### Work instruction
Reproduce the entries exactly.

### Supplied data

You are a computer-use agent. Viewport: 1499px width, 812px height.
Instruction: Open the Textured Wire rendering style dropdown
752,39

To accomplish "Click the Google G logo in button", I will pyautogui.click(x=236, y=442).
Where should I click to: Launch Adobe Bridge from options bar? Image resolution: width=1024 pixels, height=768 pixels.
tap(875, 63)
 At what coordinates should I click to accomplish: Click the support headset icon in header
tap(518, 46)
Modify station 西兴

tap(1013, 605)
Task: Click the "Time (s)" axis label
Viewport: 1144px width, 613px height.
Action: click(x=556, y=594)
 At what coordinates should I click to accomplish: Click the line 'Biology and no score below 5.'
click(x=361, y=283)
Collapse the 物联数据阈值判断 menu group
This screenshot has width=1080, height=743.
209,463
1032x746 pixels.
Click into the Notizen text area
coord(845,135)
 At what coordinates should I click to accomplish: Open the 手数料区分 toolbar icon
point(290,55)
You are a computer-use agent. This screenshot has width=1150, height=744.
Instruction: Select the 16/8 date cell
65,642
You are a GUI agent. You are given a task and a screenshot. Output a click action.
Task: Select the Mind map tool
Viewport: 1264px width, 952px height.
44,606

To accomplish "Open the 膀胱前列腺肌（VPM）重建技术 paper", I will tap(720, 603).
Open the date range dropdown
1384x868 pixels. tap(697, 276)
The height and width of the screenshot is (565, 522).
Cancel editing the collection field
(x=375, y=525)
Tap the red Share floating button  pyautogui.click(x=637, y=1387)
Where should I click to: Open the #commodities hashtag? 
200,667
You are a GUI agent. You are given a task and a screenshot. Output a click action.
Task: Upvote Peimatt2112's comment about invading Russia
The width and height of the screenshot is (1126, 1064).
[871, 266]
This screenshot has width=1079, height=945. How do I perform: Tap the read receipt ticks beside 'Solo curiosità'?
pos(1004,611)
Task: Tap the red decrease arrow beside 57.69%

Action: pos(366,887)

### Expected output
You are a computer-use agent. Viewport: 1499px width, 812px height.
Instruction: Open the Textured Wire rendering style dropdown
752,39

To accomplish "Click the Google G logo in button", I will pyautogui.click(x=236, y=442).
Where should I click to: Launch Adobe Bridge from options bar? Image resolution: width=1024 pixels, height=768 pixels.
tap(875, 63)
 At what coordinates should I click to accomplish: Click the support headset icon in header
tap(518, 46)
Modify station 西兴

tap(1013, 605)
Task: Click the "Time (s)" axis label
Viewport: 1144px width, 613px height.
Action: click(x=556, y=594)
 At what coordinates should I click to accomplish: Click the line 'Biology and no score below 5.'
click(x=361, y=283)
Collapse the 物联数据阈值判断 menu group
This screenshot has width=1080, height=743.
209,463
1032x746 pixels.
Click into the Notizen text area
coord(845,135)
 At what coordinates should I click to accomplish: Open the 手数料区分 toolbar icon
point(290,55)
You are a computer-use agent. This screenshot has width=1150, height=744.
Instruction: Select the 16/8 date cell
65,642
You are a GUI agent. You are given a task and a screenshot. Output a click action.
Task: Select the Mind map tool
Viewport: 1264px width, 952px height.
44,606

To accomplish "Open the 膀胱前列腺肌（VPM）重建技术 paper", I will tap(720, 603).
Open the date range dropdown
1384x868 pixels. tap(697, 276)
The height and width of the screenshot is (565, 522).
Cancel editing the collection field
(x=375, y=525)
Tap the red Share floating button  pyautogui.click(x=637, y=1387)
Where should I click to: Open the #commodities hashtag? 
200,667
You are a GUI agent. You are given a task and a screenshot. Output a click action.
Task: Upvote Peimatt2112's comment about invading Russia
The width and height of the screenshot is (1126, 1064).
[871, 266]
This screenshot has width=1079, height=945. How do I perform: Tap the read receipt ticks beside 'Solo curiosità'?
pos(1004,611)
Task: Tap the red decrease arrow beside 57.69%

Action: pos(366,887)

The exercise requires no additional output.